An AstraZeneca anonymous whistleblower has just provided internal AstraZeneca training tapes (download below), which appear to indicate that AstraZeneca may be in violation of its Corporate Integrity Agreement with the Office of Inspector General of the United States Department of Health and Human Services. If such a violation is confirmed, it could in a worst case scenario result in exclusion of AstraZeneca from selling drugs to the Federal Government.
Here's the background:
AstraZeneca has been forced to sign a Corporate Integrity Agreement (CIA) with the OIG of HHS, based on past sins and violations. Among the many provisions of this CIA, AstraZeneca employees have to comply with AstraZeneca's own policies and procedures.
The AstraZeneca's policy for product promotion states that "As with all product discussions, all such product comparisons may be made only in the context of an objective, balanced presentation. The benefits of one product and the shortcomings of another may not be singled out."
The only way to make a balanced comparison between two products is to have a well designed, double-blind, randomized trial WITH THE TWO DRUGS IN THE SAME TRIAL.
But that doesn't seem to bother AstraZeneca; a company for which the lack of comparative trials is a mere nuisance, easily corrected with slick selling.
Proof of this, according to the AstraZeneca whistleblower, is two audio tracks from the "Arimidex/Faslodex," "Pharmaceutical Sales Specialist Objection Handler for the Tablet PC," which is a CD that was mailed to the AZ oncology sales force in January 2007.
Two of the audio tracks show exactly how to sell AZ's Arimidex against Novartis' letrozole (brand name FEMARA), by minimizing the efficacy message of letrozole, WITHOUT HAVING ANY COMPARATIVE DATA.
Click on the links below to download and listen to the drug company training conversations with a doctor:
Track 7 - Here a sales rep targets a physician who uses letrozole from Novartis.
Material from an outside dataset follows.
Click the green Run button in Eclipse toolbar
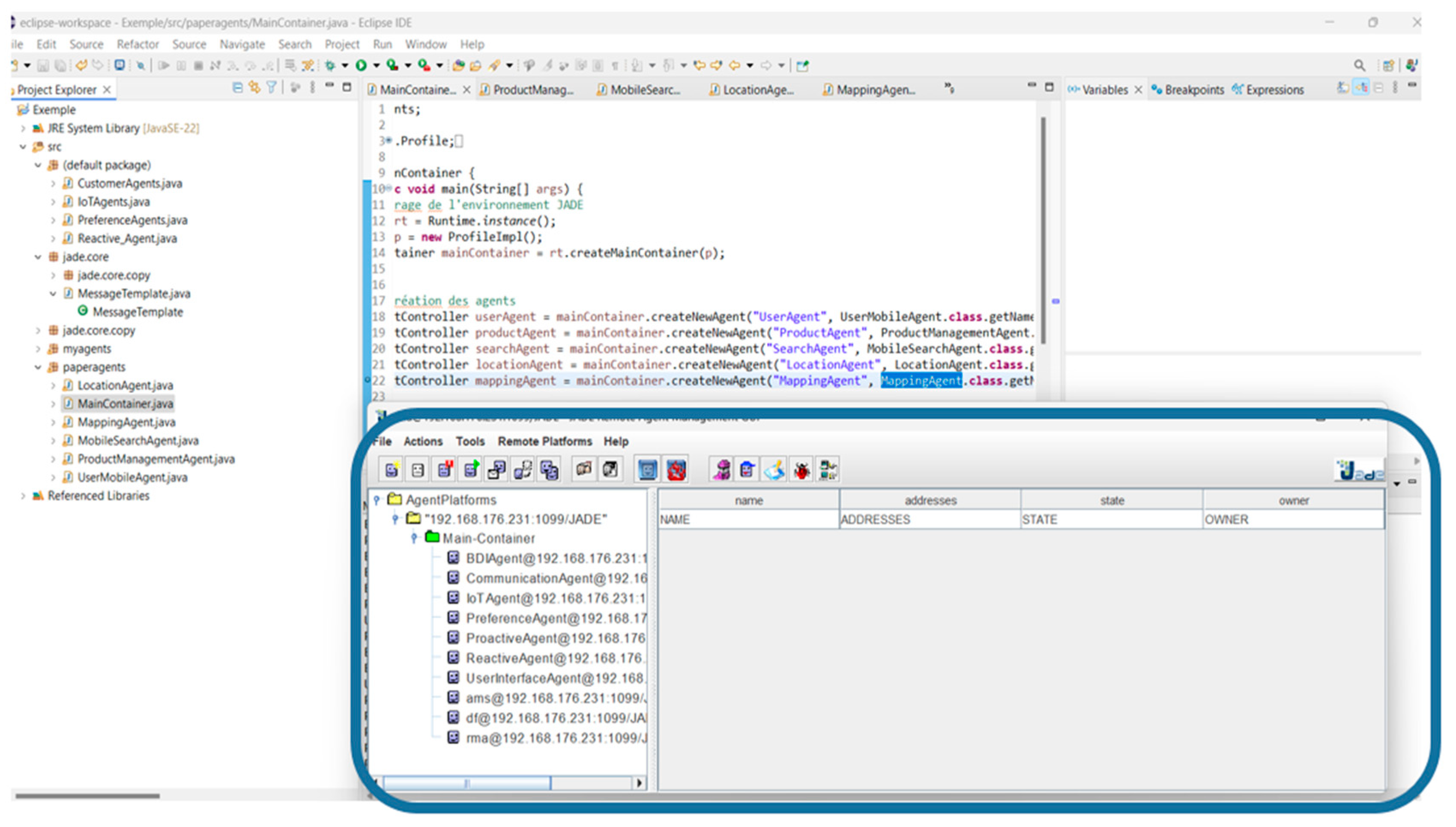The width and height of the screenshot is (1456, 827). coord(361,66)

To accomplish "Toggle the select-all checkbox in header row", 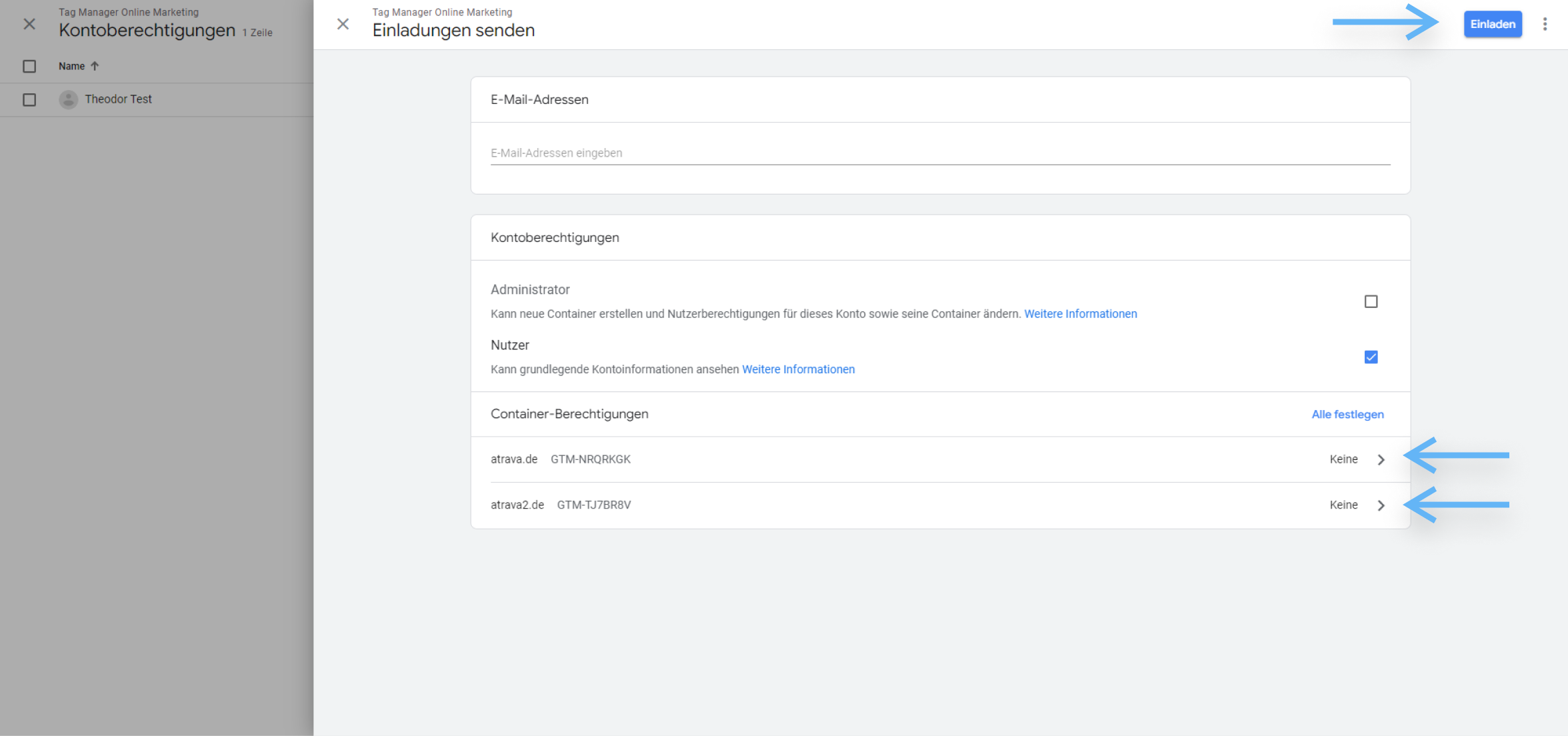I will pyautogui.click(x=29, y=66).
She gets the doc to talk about her use, then proceeds to minimize letrozole efficacy because Novartis used "sub-group analysis" that is "fraught with difficulty" and that the authors say "use caution when interpreting this analysis" in their BIG 1-98 trial.
Track 15 - Similar. Strategy is to generate a conversation about letrozole and then minimize the efficacy of letrozole in node positive patients by bashing the Novartis BIG 1-98 trial because of bad "sub group analysis".
SO HOW DOES THIS WORK? HOW CAN ASTRAZENECA USE NON-EXISTENT COMPARATIVE DATA TO DISS THE COMPETITION?
HERE's the deal:
1. AstraZeneca has an Arimidex versus tamoxifen study called ATAC.
2. Novartis has a letrozole versus tamoxifen study called BIG 1-98.
3. There are no studies of Arimidex versus letrozole.
Both training examples show exactly how oncology reps can:
1) Get the doctor to start talking about letrozole and then compare it to Arimidex without a head to head study.
2) Minimize the efficacy of letrozole by slamming their trial.
3) Imply that Arimidex efficacy is better than letrozole WITHOUT ANY COMPARATIVE DATA. Remember, we're talking CANCER patients here, not restless leg syndrome.